(OBJECTIVE):
Will you set down, word for word, the stretch of the listing below from its start through the line containing "(x=360, y=52)"?

(EXERCISE MATERIALS):
········

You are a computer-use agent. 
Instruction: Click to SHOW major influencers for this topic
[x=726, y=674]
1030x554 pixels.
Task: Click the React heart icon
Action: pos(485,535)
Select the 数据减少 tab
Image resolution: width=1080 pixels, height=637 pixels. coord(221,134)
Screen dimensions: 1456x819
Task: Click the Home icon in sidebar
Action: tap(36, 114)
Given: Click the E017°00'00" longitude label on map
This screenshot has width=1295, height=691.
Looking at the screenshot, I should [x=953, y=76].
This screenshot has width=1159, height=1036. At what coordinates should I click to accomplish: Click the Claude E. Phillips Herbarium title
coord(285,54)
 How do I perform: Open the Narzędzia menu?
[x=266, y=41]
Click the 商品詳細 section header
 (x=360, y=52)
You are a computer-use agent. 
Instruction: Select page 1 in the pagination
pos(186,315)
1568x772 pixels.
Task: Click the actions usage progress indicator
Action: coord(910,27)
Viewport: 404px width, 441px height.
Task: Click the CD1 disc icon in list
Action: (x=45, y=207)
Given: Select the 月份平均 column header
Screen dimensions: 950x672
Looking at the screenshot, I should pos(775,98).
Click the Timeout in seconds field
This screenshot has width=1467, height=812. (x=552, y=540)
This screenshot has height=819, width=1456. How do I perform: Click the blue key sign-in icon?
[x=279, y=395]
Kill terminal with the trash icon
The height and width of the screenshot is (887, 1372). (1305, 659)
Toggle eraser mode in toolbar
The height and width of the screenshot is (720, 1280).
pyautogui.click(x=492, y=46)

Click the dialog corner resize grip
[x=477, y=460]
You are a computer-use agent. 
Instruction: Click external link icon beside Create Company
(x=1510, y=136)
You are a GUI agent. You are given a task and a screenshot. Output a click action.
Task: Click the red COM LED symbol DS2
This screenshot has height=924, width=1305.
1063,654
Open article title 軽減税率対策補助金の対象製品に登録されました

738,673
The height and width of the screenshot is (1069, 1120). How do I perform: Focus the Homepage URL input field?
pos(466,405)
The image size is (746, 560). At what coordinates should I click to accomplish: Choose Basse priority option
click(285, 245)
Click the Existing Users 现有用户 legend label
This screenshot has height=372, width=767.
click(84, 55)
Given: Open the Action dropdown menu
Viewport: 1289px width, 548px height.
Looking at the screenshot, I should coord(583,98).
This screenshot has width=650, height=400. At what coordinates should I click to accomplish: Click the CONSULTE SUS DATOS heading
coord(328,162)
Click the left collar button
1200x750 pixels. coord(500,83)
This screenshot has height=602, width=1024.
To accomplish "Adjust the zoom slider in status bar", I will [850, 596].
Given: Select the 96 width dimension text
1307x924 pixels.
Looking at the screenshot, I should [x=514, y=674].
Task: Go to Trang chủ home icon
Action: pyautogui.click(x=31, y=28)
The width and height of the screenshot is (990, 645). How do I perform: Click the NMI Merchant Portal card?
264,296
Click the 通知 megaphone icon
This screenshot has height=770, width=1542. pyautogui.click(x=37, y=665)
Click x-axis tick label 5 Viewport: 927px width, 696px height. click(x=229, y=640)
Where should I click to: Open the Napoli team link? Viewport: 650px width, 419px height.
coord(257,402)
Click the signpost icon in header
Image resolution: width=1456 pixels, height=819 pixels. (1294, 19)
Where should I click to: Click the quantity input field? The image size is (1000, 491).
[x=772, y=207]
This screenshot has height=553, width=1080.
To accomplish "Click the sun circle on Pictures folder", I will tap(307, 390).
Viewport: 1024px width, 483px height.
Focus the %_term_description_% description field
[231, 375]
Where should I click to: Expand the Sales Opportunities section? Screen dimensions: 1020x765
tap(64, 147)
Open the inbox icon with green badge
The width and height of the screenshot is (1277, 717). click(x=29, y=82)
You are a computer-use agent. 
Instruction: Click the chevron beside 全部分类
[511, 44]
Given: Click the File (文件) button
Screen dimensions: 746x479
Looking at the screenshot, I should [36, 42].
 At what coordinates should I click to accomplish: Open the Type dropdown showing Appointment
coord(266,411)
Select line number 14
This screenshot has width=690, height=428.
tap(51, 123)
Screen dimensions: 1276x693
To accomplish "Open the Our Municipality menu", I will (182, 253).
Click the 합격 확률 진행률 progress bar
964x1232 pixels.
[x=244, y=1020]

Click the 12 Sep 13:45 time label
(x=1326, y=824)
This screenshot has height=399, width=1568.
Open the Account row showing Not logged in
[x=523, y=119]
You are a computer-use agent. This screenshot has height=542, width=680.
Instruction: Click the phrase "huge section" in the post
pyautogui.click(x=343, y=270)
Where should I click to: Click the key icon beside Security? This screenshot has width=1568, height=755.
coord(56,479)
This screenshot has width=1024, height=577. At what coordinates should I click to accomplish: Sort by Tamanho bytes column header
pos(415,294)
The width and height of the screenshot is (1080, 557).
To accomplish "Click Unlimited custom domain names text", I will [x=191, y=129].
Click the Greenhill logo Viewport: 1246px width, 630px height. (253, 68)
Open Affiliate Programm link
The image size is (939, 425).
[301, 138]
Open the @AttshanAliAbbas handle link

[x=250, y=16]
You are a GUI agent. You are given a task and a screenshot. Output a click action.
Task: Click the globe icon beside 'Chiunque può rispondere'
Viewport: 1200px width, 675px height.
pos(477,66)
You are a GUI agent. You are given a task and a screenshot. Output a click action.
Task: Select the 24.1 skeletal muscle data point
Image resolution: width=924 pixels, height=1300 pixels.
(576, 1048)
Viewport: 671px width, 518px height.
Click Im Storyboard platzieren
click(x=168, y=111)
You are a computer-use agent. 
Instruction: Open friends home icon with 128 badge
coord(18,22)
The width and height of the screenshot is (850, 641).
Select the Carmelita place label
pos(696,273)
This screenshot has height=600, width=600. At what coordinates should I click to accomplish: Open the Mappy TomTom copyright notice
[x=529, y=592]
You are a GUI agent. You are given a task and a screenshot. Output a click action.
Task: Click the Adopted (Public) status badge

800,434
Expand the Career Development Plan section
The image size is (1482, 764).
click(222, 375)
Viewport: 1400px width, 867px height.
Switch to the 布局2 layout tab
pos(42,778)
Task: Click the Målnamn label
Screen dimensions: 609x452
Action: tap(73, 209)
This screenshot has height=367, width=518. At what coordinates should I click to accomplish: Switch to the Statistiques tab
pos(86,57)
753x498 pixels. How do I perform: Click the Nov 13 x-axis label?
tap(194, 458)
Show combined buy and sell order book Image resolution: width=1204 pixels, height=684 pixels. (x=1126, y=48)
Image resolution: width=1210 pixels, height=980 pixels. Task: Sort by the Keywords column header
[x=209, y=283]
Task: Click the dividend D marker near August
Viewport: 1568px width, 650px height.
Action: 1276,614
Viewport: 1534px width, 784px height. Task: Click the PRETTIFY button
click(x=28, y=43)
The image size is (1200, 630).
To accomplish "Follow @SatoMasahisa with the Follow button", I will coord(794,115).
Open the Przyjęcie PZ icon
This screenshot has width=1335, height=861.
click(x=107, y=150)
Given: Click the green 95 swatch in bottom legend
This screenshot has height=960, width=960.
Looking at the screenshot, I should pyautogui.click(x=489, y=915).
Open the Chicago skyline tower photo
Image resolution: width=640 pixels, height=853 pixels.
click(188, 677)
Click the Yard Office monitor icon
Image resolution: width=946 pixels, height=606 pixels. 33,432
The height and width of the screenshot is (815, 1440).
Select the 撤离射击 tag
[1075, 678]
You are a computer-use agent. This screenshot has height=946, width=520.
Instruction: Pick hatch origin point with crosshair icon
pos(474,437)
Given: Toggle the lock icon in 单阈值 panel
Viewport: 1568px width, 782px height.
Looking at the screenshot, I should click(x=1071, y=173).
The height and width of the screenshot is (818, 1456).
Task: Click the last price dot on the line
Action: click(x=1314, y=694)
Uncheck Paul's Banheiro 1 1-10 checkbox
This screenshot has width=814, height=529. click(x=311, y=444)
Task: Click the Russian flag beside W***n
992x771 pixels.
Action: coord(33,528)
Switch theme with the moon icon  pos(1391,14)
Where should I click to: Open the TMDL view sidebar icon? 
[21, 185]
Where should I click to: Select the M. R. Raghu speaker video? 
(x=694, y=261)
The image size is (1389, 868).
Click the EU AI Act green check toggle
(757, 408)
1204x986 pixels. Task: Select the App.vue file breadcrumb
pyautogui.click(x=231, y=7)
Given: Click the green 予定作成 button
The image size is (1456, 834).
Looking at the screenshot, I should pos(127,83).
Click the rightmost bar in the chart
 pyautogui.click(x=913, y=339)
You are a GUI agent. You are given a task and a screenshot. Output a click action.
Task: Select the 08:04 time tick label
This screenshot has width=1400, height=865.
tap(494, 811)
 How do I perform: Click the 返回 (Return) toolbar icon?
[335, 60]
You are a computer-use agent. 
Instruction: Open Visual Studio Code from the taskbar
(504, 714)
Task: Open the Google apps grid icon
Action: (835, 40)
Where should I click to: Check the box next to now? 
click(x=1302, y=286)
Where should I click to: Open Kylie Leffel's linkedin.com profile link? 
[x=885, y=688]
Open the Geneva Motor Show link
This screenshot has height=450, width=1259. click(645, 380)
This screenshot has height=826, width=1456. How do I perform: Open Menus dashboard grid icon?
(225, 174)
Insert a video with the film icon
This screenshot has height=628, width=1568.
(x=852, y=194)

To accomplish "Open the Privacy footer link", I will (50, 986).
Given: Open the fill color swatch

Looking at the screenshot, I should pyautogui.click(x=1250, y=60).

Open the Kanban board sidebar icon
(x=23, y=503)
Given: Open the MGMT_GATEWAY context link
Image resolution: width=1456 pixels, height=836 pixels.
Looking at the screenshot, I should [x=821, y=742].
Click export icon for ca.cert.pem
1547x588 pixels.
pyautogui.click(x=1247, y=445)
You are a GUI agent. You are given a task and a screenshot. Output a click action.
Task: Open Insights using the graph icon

········

(FINISHED TASK):
You are a computer-use agent. 
Instruction: Click to SHOW major influencers for this topic
[x=726, y=674]
1030x554 pixels.
Task: Click the React heart icon
Action: pos(485,535)
Select the 数据减少 tab
Image resolution: width=1080 pixels, height=637 pixels. coord(221,134)
Screen dimensions: 1456x819
Task: Click the Home icon in sidebar
Action: tap(36, 114)
Given: Click the E017°00'00" longitude label on map
This screenshot has width=1295, height=691.
Looking at the screenshot, I should [x=953, y=76].
This screenshot has width=1159, height=1036. At what coordinates should I click to accomplish: Click the Claude E. Phillips Herbarium title
coord(285,54)
 How do I perform: Open the Narzędzia menu?
[x=266, y=41]
Click the 商品詳細 section header
 (x=360, y=52)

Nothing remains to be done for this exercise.